Walk-in emergency services available 7 days a week

walk-In Eye Care Treatment

Woman having eye exam in KelownaAs Doctors of Optometry, the optometrists at Orchard Park Optometry are qualified to treat minor eye care emergencies, including infections, inflammation, eye scratches, pink or red eyes, and foreign objects in the eye.

If you are experiencing any kind of eye care emergency, appointments are covered by MSP and we will see you as a walk-in ASAP because eye emergencies can’t wait!

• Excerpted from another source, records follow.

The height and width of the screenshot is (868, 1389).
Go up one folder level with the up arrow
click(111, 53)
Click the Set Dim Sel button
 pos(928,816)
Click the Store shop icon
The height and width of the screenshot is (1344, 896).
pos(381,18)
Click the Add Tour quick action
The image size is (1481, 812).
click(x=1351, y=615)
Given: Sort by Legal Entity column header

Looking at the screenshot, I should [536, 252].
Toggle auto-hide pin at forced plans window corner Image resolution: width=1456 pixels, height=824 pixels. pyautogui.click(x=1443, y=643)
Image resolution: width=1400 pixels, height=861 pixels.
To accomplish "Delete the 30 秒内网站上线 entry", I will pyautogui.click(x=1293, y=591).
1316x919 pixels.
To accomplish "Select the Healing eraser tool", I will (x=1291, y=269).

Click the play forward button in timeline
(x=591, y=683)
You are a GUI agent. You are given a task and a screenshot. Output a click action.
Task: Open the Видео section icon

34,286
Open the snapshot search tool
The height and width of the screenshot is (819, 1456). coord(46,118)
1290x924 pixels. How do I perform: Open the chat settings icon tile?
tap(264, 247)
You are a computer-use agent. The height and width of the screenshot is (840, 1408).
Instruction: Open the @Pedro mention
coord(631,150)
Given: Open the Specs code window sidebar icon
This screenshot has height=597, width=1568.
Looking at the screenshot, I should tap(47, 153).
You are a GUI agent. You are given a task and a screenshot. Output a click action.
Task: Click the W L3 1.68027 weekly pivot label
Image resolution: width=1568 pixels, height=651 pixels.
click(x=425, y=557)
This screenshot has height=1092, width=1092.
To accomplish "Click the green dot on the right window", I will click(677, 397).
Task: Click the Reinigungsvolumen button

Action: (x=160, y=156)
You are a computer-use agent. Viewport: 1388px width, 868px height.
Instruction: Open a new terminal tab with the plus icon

Eye emergencies include an acute onset of any problem you deem to be an emergency including a foreign body, infection, red eye, blunt force trauma (hit), new flashes of light or floaters in your vision, severe allergic reaction or even a stuck contact lens.

We take eye emergencies very seriously because our eyes are so delicate, sensitive and of course so important. Let us take care of you quickly and comprehensively at Orchard Park Optometry.

Open 7 days a week

Call ahead or simply come by in the case of an emergency—no appointment necessary—and our doctors will ensure that you get the treatment you need promptly!

Frequently asked questions on Eye Care Emergencies

Should I get Polysporin to cure my eye infection?

Since it is fully covered by MSP, your first course of action should be to come in and have it properly diagnosed by an optometrist. Often times “pink eye” is actually not a bacterial eye infection and antibiotics will do nothing for it. In adults, “pink eye” is far more often viral, allergic or generalized inflammation that have much more effective treatment options that your eye doctor can prescribe to give you much faster relief.

I’m seeing flashes of light and/or floaters in my vision. What should I do?

Most of the time these types of visual phenomena are absolutely nothing to worry about and have simple explanations, but on rare occasion these symptoms are the beginning of a retinal detachment which is a very serious condition that can cause blindness. Fortunately this can be treated very effectively if caught within a short period of time from the onset of symptoms.

My eyelid has been twitching and it’s really bothering me, should I be worried?

Mild twitching of the eyelid is a common phenomenon. Although these involuntary contractions of muscles are annoying, they are almost always temporary and completely harmless. The medical name for this kind of twitching is ocular myokymia. It is quite common and most often associated with fatigue. When your eye is twitching, it is not visible to anyone else.

There are effective treatment options that can be discussed with your optometrist. Since there are several reasons this occurs, an evaluation to determine the underlying cause is recommended.